I felt a mood this week in London, that I haven't felt for a while. The mood was one of anger. Anger at what I couldn't tell, but there was definitely anger in the air. And not your usual "my bonus was rubbish this year" anger, but something more menacing. Something has gone wrong in Britain, this mood was saying, and the politicians (who are of course at the root of this and all other problems) had better keep their wits about them if they are going to deflect this mood somewhere else less deserving.
Gordon Brown, finger-on-the-pulse man that he is, probably spotted this mood too. Hence, his bitter denunciation of the evils of shopping bags, yesterday. Poor shopping bags, I thought. After all, they are the original technology which enabled us to differentiate ourselves from other apes about five million years ago, when human beings developed the carrying angle in their arms to help them transport their newly-invented private property, around the plains of Africa. Though of course, Mother-Earth worshipping socialists are still angry about this invention, too.
But even I was dumbfounded for a moment when Brown threatened the British shopping industry with the ultimatum that if they didn't voluntarily start charging for shopping bags then he would compel them to do so.
Gordon Brown is such a cretin and so utterly stupid that he is probably incapable of understanding the revolting irony of such a threat to protect us all from the terrors of free shopping bags, but it got me to thinking Hayekian thoughts about the root problem behind socialism.

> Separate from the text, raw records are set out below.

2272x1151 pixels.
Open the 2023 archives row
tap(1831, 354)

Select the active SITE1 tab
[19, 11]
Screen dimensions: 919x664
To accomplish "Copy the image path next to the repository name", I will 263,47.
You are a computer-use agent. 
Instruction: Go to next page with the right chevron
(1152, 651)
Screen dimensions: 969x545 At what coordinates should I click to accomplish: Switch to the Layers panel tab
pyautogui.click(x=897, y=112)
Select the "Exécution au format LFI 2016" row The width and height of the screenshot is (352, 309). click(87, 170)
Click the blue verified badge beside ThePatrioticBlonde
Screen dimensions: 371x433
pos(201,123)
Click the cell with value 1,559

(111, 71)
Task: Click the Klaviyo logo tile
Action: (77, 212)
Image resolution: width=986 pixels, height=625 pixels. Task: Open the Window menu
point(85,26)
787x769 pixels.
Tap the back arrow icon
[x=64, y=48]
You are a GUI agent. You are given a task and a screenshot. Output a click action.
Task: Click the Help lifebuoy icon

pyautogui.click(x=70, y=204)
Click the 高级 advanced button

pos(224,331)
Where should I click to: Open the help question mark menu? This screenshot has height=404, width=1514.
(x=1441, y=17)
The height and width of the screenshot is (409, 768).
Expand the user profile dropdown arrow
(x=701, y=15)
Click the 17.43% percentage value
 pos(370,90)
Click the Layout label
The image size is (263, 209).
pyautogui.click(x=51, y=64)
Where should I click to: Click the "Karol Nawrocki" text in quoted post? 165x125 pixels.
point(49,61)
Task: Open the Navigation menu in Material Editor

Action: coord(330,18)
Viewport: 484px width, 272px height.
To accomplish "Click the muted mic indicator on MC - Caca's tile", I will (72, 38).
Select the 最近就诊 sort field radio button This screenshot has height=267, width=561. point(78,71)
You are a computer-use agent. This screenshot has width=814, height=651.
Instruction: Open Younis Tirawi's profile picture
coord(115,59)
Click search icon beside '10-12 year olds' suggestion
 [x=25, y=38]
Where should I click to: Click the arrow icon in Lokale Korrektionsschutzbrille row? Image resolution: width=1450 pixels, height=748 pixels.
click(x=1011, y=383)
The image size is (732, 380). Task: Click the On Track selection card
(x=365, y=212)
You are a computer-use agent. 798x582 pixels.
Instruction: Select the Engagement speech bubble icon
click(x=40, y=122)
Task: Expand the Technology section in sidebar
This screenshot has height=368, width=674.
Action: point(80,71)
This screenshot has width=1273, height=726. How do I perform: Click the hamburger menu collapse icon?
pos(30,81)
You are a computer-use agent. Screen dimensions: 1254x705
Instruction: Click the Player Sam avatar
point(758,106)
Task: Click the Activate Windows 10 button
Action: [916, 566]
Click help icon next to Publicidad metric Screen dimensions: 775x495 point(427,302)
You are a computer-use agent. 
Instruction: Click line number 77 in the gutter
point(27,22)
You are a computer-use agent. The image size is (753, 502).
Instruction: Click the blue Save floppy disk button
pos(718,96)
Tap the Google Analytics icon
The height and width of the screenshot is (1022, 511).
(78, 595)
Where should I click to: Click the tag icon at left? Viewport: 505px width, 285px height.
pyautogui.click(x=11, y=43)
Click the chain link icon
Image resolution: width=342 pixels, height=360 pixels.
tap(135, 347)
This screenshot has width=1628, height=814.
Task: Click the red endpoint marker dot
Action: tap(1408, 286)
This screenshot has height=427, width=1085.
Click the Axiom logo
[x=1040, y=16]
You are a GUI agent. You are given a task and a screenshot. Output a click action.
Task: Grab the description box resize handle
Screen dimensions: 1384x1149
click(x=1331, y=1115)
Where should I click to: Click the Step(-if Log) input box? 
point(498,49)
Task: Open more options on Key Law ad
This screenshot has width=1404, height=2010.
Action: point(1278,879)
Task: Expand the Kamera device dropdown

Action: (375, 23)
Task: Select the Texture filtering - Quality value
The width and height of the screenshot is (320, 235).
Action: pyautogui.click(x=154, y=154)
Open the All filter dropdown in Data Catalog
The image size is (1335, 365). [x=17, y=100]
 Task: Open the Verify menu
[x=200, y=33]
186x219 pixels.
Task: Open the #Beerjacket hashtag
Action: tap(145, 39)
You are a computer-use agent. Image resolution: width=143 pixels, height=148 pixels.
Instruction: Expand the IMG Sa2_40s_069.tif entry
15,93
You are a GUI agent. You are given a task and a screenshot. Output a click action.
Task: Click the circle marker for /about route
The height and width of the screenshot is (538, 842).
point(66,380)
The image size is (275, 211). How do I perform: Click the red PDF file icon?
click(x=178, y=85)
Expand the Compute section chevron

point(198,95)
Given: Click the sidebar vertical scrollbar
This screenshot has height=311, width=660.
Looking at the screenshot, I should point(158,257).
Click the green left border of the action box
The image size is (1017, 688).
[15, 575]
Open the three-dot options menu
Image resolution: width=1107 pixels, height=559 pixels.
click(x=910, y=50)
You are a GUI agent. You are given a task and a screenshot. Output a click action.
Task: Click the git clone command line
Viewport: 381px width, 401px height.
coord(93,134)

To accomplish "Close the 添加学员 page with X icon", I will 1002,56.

Because every single person alive, from poor Paul Gascoigne all the way through to His Majesty David Starkey, is always working, at all times, towards what they perceive is to be in their own best interests. It is what makes them human. Rocks just sit there. Bacteria just graze. And ants just follow chemical trails. However, to be human is to think. And to think is to perceive the world. And to perceive the world is to try to change it for the better. For you. And for whatever else you hold dear; even if what you hold dear is communism or national socialism and your goal is the extermination of your enemies.
Yes, we're often mistaken in what we do at a tiny personal level too (for instance, when we buy shares in a company which then immediately crashes), but this is what makes us human, this constant human action to try to improve the world for ourselves, as best we perceive, and as best we can. We help others because it makes us feel good. If it made us feel bad we wouldn't do it, unless we enjoyed feeling bad, but then of course we are once again trapped by the logical whiplash of still working towards our own perceived best interests.
But then there's the rub. Although all of us at all times are always behaving selfishly like this, we Austrians are in a tiny minority because we admire this trait. We think that this is what makes us human, and the trick of civilisation is then to try to formulate shared ways of living which make it possible for all of us to behave as much like this as possible, within the general constraint of not harming the life or property of another. We can argue about whether intellectual property is real property, or whether only scarce physical goods can count as property, but we are at least all in the same progressive ball park, trying to formulate a set of natural laws with which we can all rub along.
Whereas your typical socialist petty tyrant, such as Fat Gordon Brown, thinks that everyone else should be made to obey his whims and his wants and his wishes, because this would suit his interests. But nobody else is allowed to behave like this, because anyone else behaving so selfishly is evil. So with Austrians, we want everyone to be as free as possible, within a reasonable constraint of non-initiation of violence against the lives of others and their life-enhancing property, whereas Gordon Brown wants one man to be free, himself, no doubt because he was appointed by God, and everyone else to be his slaves. Don't they realise it's for their own good that I'm trying to make them stop behaving so selfishly?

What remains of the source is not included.